Anyway, that's me being serious, whereas the drama was cheerful, vulgar and warm.
|May 29th, 2008 04:00 pm (UTC)
What it didn't do was contextualise Hugh Carleton Greene's genuine hatred of censorship, which dated from his wartime experiences, IIRC. Nor did it reflect the sheer excitement of those years at the Beeb, when everyone more or less was watching and talking about the same programmes. I don't, btw, entirely buy the very unsympathetic portrayal of him, because Frank Muir, who was a kind and moral man, seems to have got on with him; I think that was a dramatic device to make one side Wrong but Wromantic and the other Right but Repulsive.
I think the play was over-concerned not to make Whitehouse a figure of fun, and in many ways she was just that - she had no sense of humour, a huge sense of self-importance and a mania for publicity. And, of course, a truly filthy mind. Let us never forget her objection to Tim Brooke-Taylor's underpants with their motif of a "suggestive carrot".... only if your mind's that way inclined, madam... as Kenneth Horne once said, innuendo is a truly victimless crime in that only the non-innocent get it
Edited at 2008-05-29 04:01 pm (UTC)
Yes, I see what you mean, fair comment on Hugh Green and his background. He perhaps was made to personify (unfairly) the whole post war cultural establishment with its absurdities and annoying correctness of views. And yet that heady excitement as you say. I think the drama did partly capture that quality of making cultural history daily. Also -Tomb of the Cybermen! (I think)

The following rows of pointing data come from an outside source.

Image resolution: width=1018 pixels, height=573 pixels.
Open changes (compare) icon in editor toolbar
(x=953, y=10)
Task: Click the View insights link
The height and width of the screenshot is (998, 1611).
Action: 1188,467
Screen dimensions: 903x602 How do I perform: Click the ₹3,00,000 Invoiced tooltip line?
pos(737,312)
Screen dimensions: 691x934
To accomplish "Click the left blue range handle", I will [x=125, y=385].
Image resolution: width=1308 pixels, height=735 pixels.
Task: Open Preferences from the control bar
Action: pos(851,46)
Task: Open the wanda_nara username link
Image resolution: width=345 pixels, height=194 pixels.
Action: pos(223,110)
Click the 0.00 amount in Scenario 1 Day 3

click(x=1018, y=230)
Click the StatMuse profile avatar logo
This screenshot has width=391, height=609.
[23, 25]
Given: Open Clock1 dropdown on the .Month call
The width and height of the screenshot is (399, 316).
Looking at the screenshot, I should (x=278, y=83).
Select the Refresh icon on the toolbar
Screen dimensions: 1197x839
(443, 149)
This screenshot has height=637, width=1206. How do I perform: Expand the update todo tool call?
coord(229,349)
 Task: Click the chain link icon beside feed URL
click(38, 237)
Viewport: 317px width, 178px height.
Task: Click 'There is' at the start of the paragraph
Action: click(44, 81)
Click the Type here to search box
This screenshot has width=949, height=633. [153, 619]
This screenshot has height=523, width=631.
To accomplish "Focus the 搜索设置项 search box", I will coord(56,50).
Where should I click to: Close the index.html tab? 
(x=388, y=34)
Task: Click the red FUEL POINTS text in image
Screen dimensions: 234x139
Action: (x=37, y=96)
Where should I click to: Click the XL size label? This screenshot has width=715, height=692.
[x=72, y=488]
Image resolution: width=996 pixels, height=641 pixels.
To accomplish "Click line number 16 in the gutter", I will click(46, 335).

I also felt Whitehouse was a bit of a figure of fun in the drama. For instance all that 'Cocks! I do like Mr Cock's speeches to the House' and 'Oral sex! Who ever wants to do anything like that?' and so on. But in a warmer way than she was lambasted at the time.
Yes, she was undoubtedly wrong about just about everything. I think some of her male critics were misogynist (not that guy you link to). It's like hating Idi Amin because he was black. It's a bad reason, although he was hateful.
I don't approve of negative campaigning. Makes you as bad as the people you're campaigning against.